Recently, after an unusually meaningful time of spiritual direction, I stopped in search of buttercups for sale, which I had seen budding in recent days. (I find it hard to resist sneaking into strangers’ yards to pick their stash, so I decided to be responsible and buy some. Sadly, we can’t get them to grow in our yard because persistent squirrels or voles get past every barrier we’ve used to protect the bulbs.) It took two stops, but I arrived home proudly clutching a beautiful potted group of perfect daffodils, which still sits on our kitchen table. To me, these simple flowers are better than any roses or luxe arrangement – my all-time favorite bouquet. I smile and breathe them in every time I pass by.

A few days later, I walked one of my favorite routes which circles a small park near a library not far from my house and the now-bare hillside of my childhood home, the one with the blanket of daffodils every spring. When I got to the far side of the paved path, I laughed out loud with delight, for planted on a wide slope between the park and the library below it, a huge expanse of buttercups bloomed in the late afternoon sun. I had forgotten they were there last spring and also the one before it (thanks to my complicated life that doesn’t hold such unimportant details in memory), so the sight felt completely fresh and unexpected.

Their fragrant scent wafted through the air and clung to my clothes like perfume. How sweet of the Divine to dazzle with such an extravagant show!

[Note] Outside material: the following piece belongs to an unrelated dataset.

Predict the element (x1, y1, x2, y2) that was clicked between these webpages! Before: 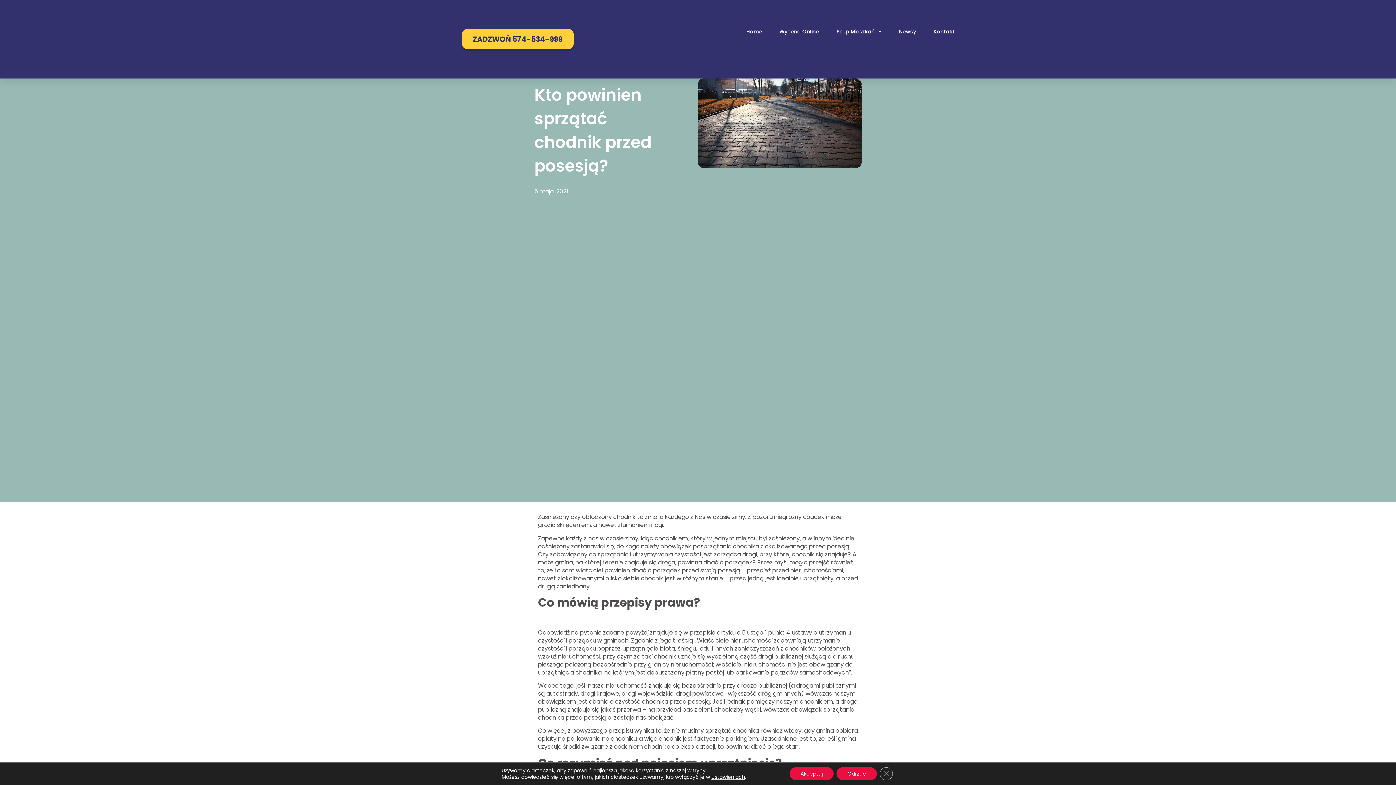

Life’s complexity has taught me the gift of enjoying the daffodils and similar simple pleasures. If you happen to live in Middle Tennessee and have any daffodils (or buttercups or jonquils or whatever you want to call them) to spare, feel free to bring them by Bethesda Workshops. Nearly 80 hurting, complicated souls will step into this place of healing over the next few weeks, and I imagine they, too, could use their simple beauty.